Supplied material:
-------
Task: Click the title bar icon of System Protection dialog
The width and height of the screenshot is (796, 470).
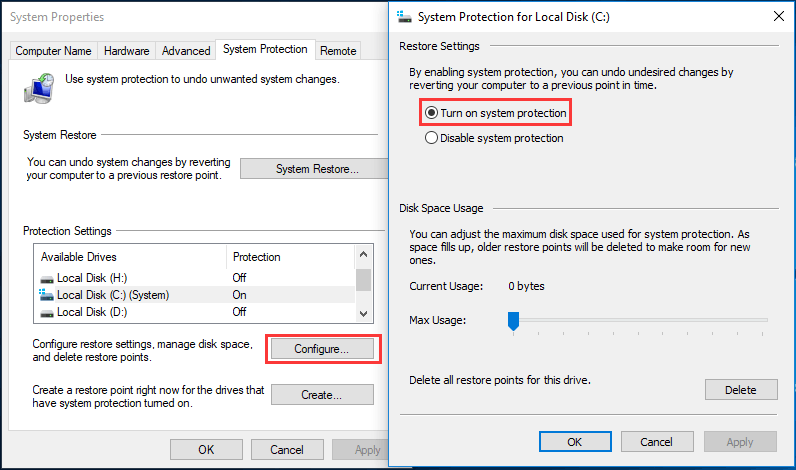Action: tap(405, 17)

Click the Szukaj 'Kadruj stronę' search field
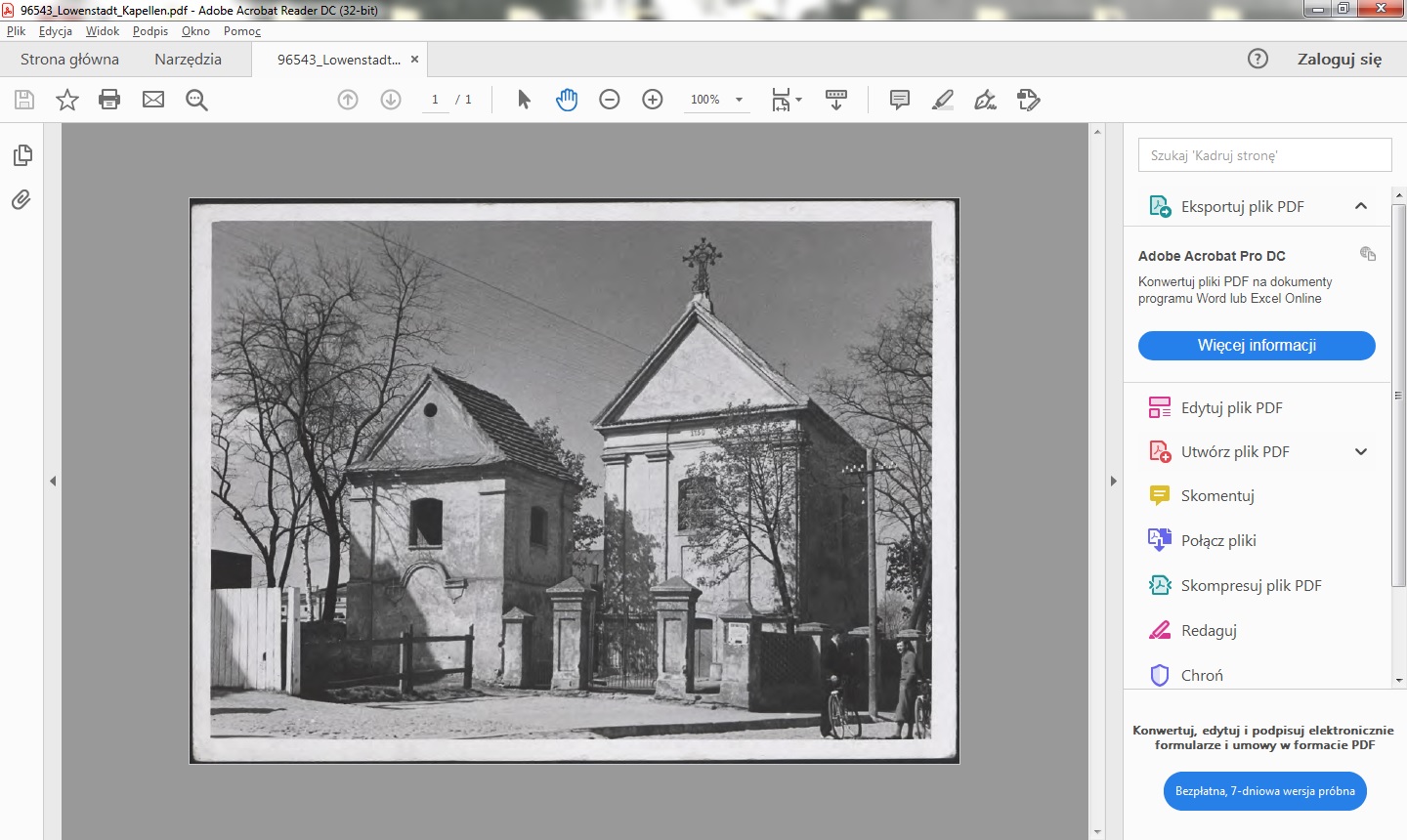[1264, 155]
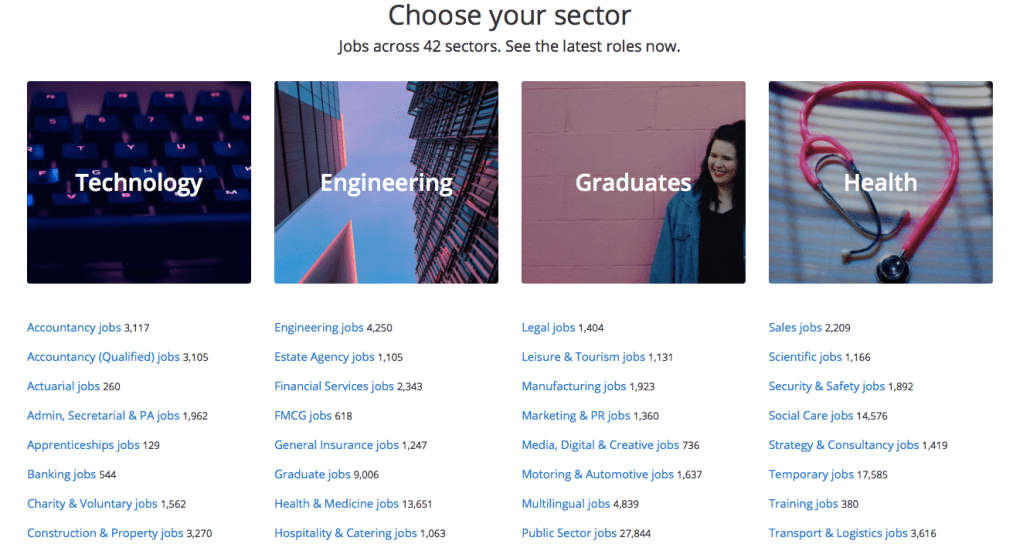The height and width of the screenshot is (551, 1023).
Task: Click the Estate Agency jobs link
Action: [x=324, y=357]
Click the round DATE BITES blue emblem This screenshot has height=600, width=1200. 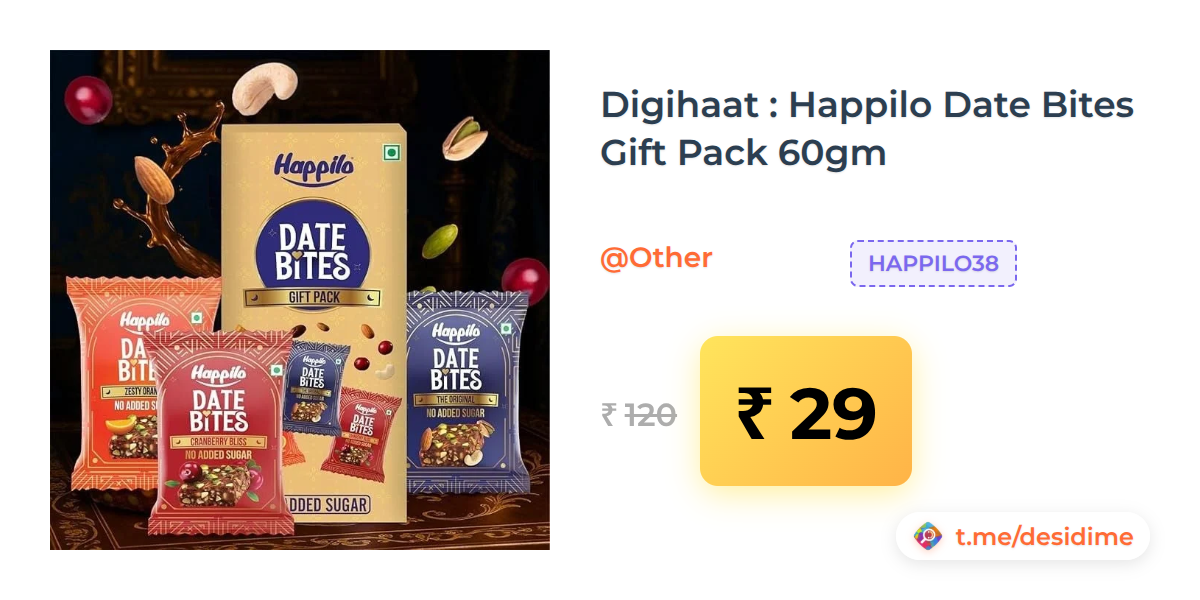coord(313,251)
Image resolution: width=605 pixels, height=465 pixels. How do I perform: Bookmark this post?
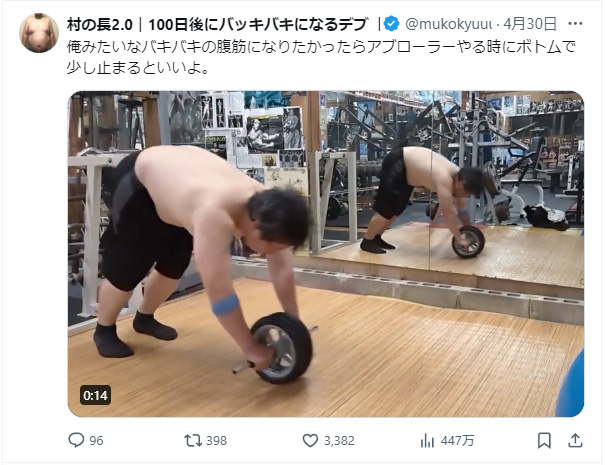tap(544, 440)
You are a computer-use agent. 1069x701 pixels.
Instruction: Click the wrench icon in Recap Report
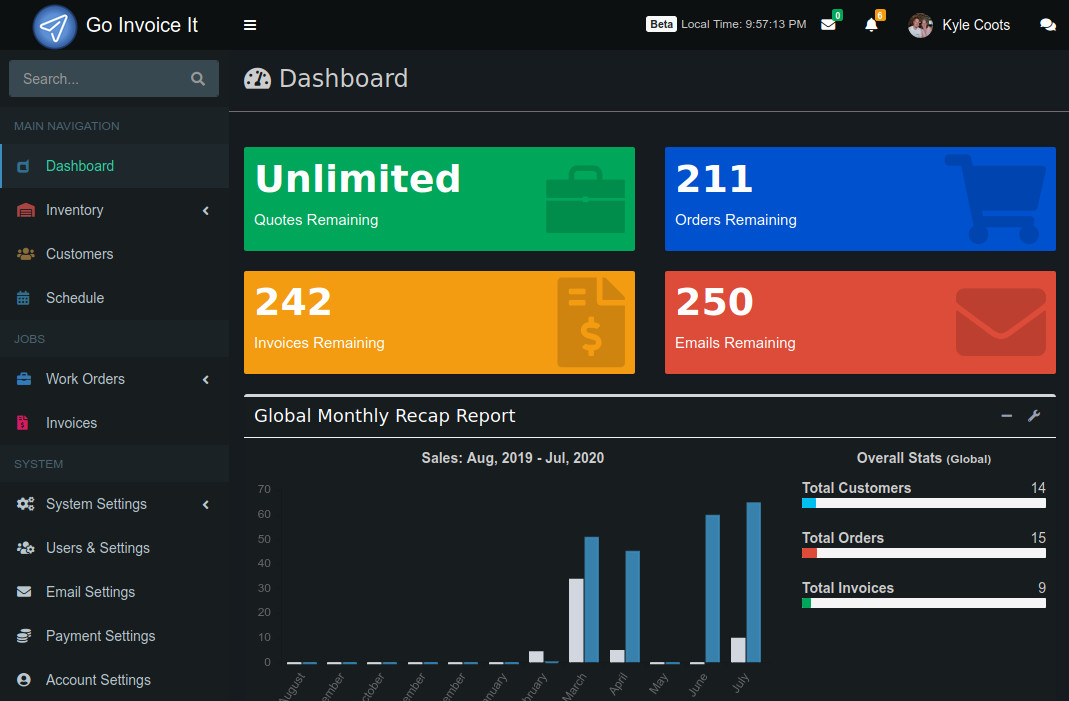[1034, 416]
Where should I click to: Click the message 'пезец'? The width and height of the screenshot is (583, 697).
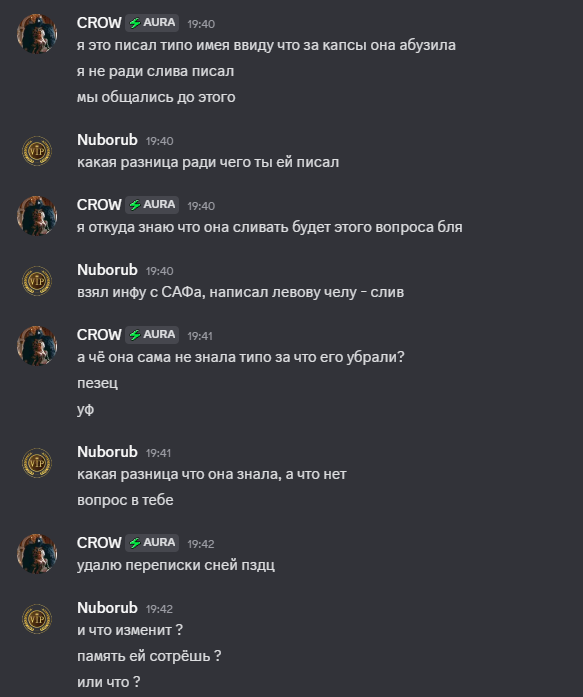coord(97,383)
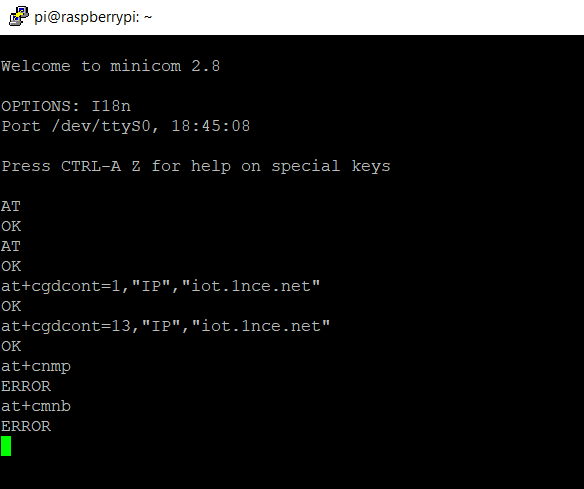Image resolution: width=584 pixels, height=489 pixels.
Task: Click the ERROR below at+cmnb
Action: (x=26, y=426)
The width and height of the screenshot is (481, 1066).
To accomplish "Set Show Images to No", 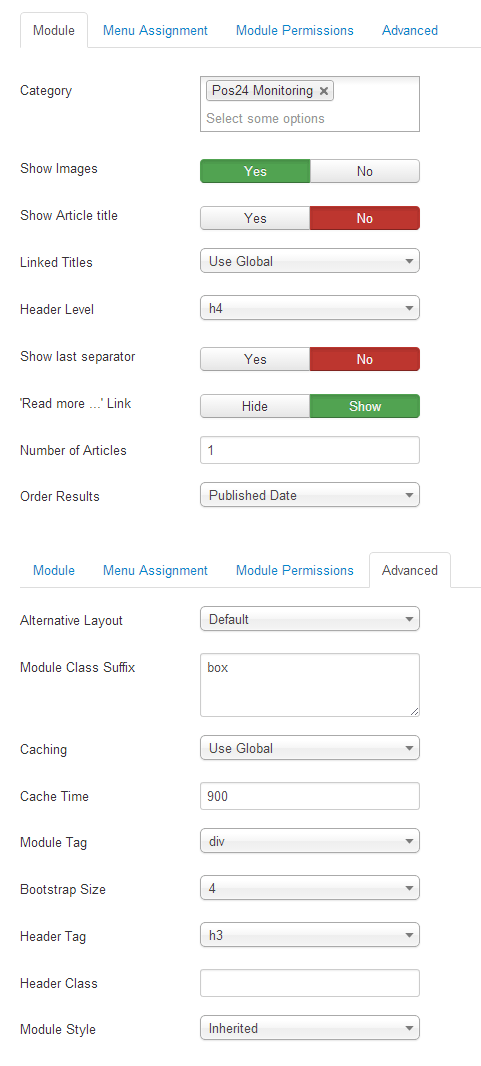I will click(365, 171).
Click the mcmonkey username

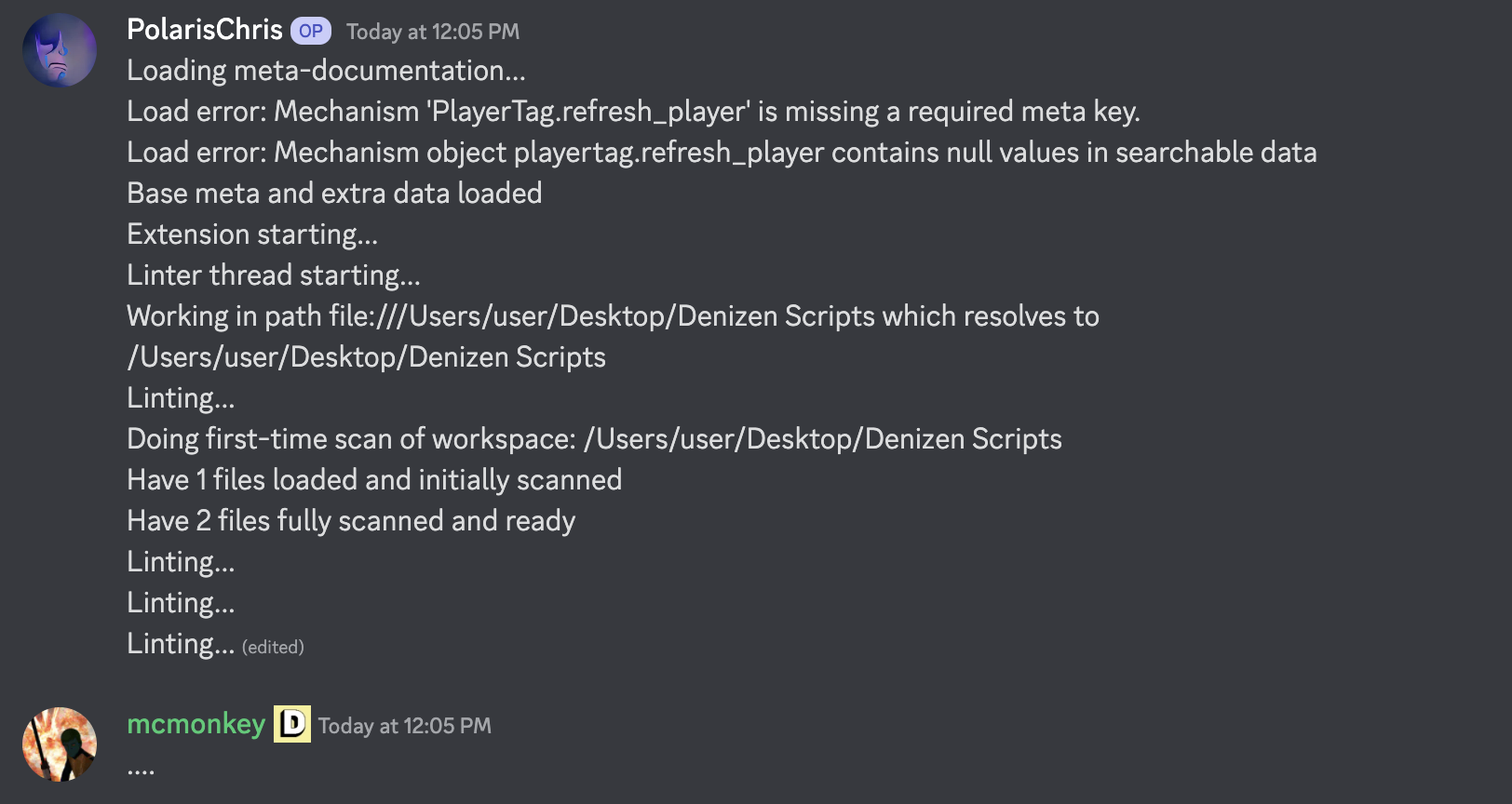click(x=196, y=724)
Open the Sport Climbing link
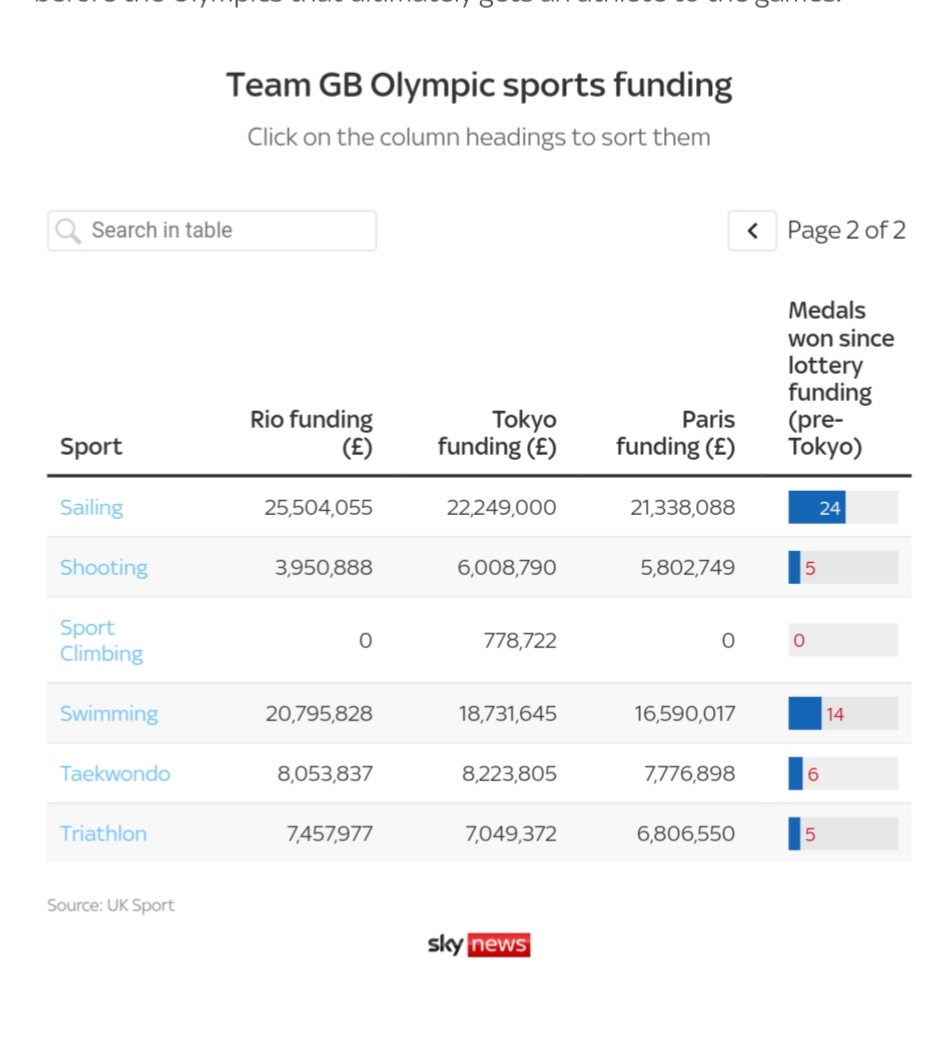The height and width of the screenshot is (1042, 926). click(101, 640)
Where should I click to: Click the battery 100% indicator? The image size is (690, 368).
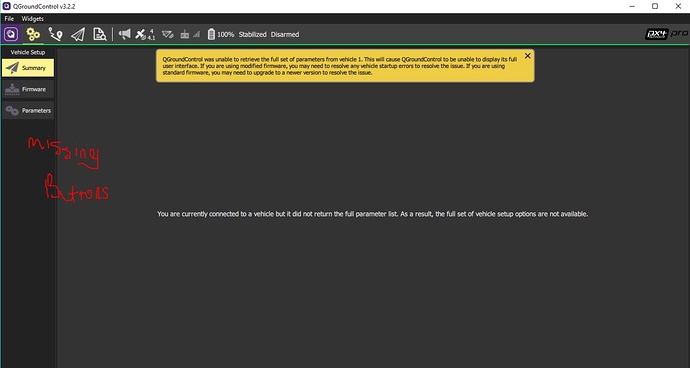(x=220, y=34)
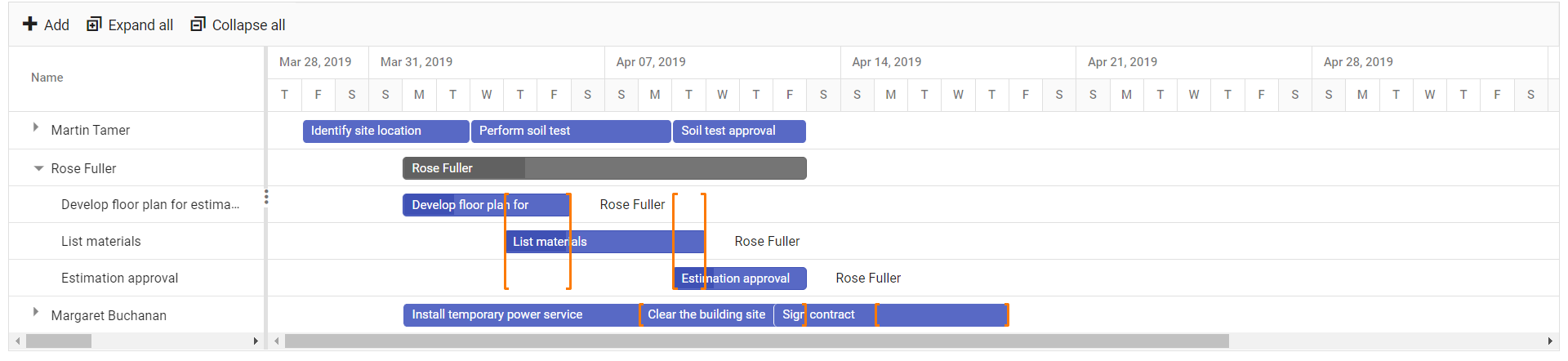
-------
Required work:
No pictures belong in the copy. Retype exactly, and only, the lines from the line containing "Click the mcmonkey username" through the last line of the data, both included.

Answer for the task:
Click the mcmonkey username

click(x=196, y=724)
Open the Sport Climbing link
The height and width of the screenshot is (1042, 926). click(101, 640)
Where should I click to: Click the battery 100% indicator? The image size is (690, 368).
(x=220, y=34)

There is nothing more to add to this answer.